Hive allows you to project structure on largely unstructured data. After you define the structure, you can use Hive to query that data without knowledge of Java or MapReduce. HiveQL (the Hive query language) allows you to write queries with statements that are similar to T-SQL.

Hive understands how to work with structured and semi-structured data, such as text files where the fields are delimited by specific characters. Hive also supports custom serializer/deserializers (SerDe) for complex or irregularly structured data. For more information, see How to use a custom JSON SerDe with HDInsight.

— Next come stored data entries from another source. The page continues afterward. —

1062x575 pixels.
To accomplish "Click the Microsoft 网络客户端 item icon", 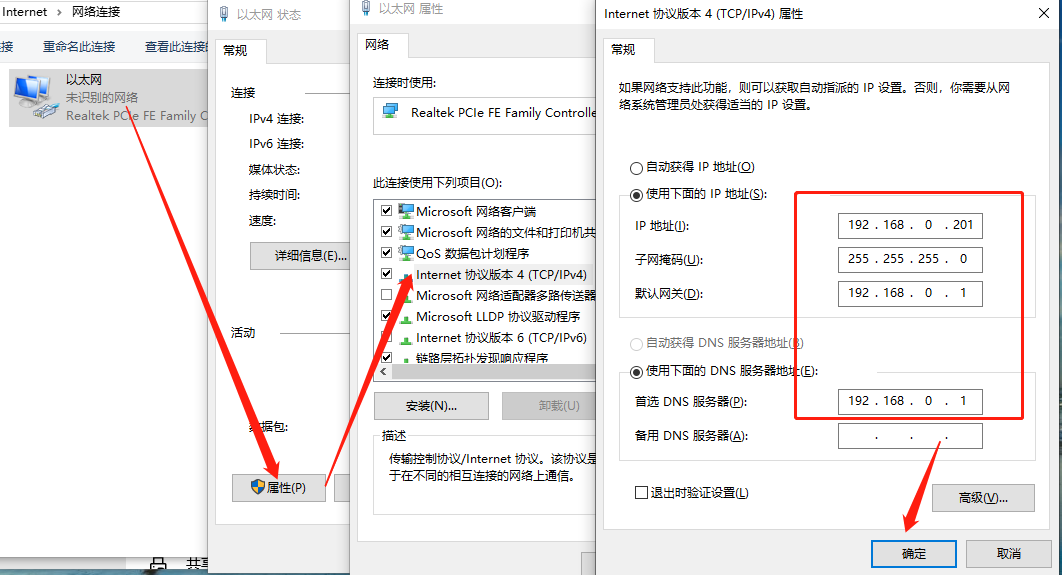I will (406, 211).
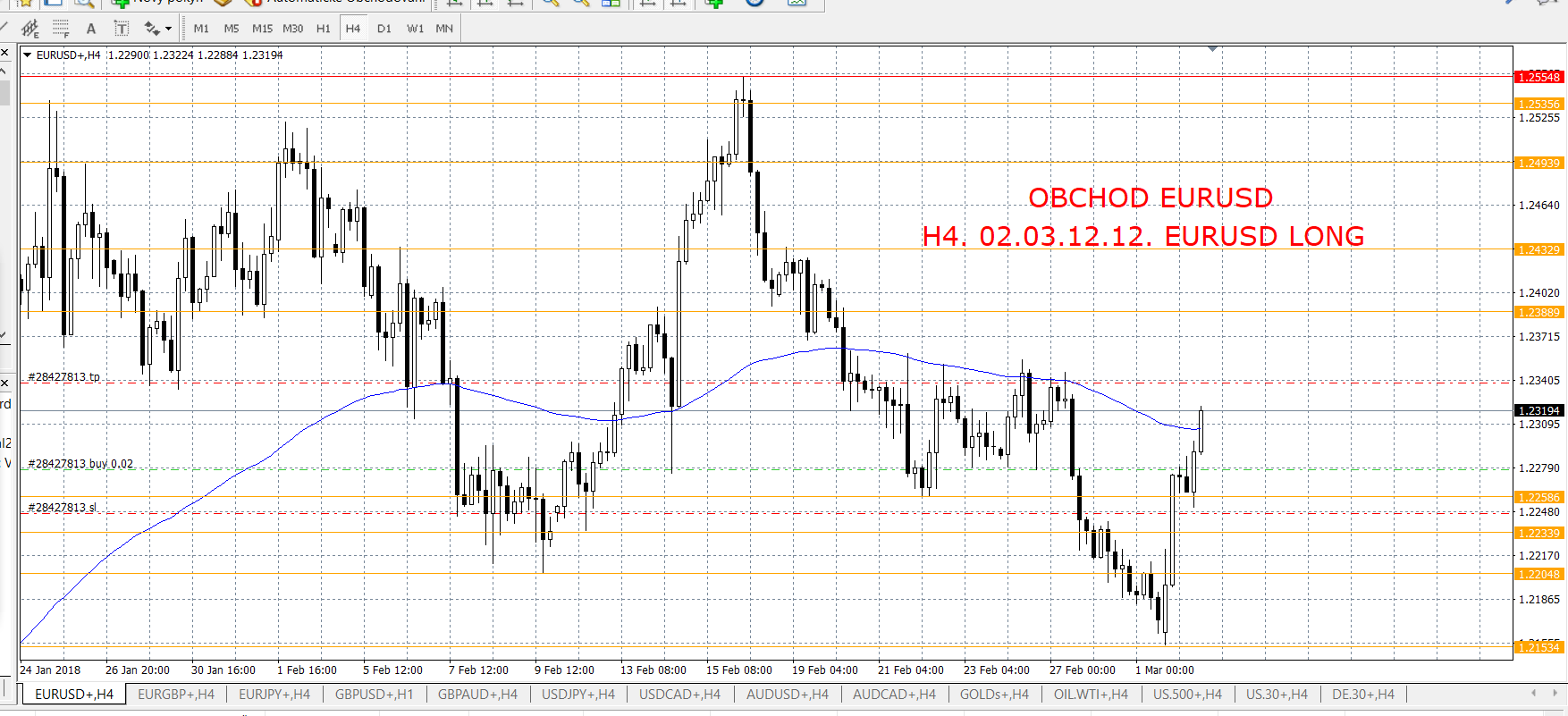Enable the H1 timeframe button
The image size is (1568, 716).
pos(323,29)
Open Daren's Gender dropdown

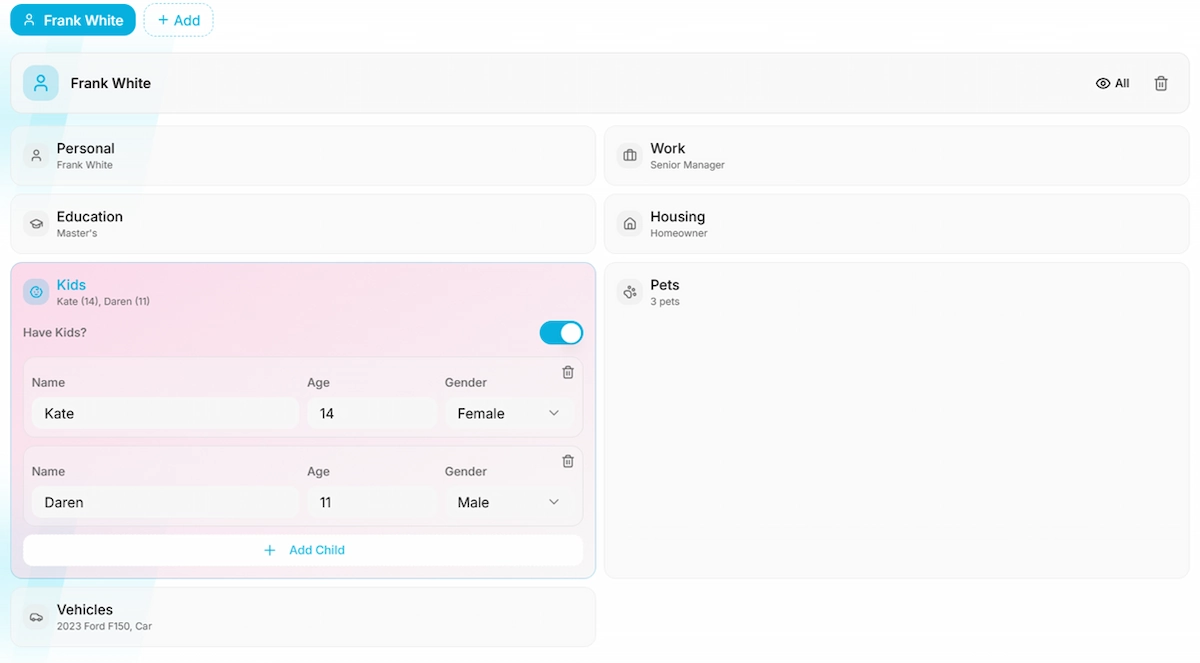click(x=509, y=502)
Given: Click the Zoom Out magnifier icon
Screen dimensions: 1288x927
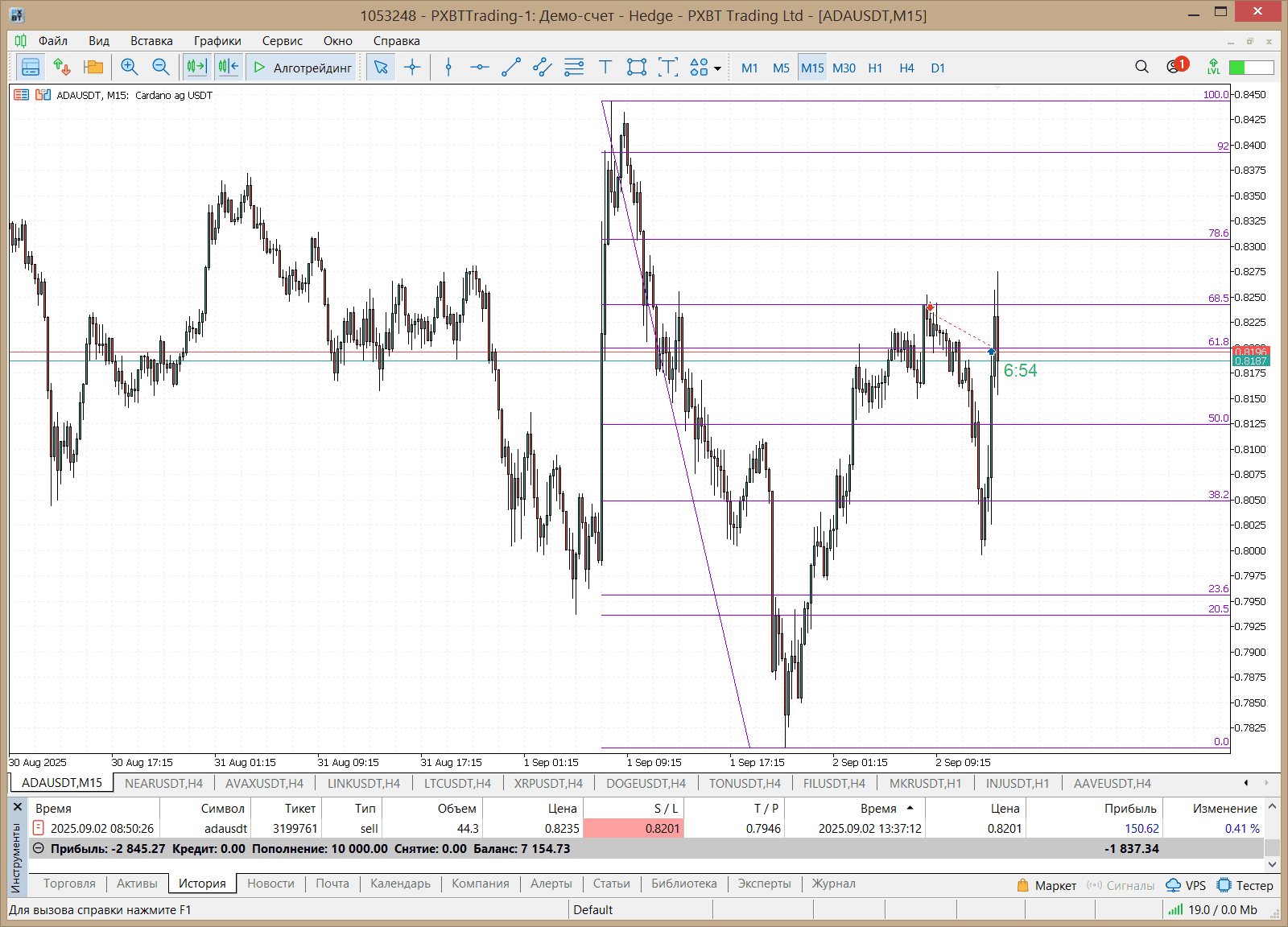Looking at the screenshot, I should pos(161,68).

User defined functions (UDF)

Hive can also be extended through user-defined functions (UDF). A UDF allows you to implement functionality or logic that isn't easily modeled in HiveQL. For an example of using UDFs with Hive, see the following:

Hive internal tables vs external tables

There are a few things you need to know about the Hive internal table and external table:

  • The CREATE TABLE command creates an internal table. The data file must be located in the default container.
  • The CREATE TABLE command moves the data file to the /hive/warehouse/ folder.
  • The CREATE EXTERNAL TABLE command creates an external table. The data file can be located outside the default container.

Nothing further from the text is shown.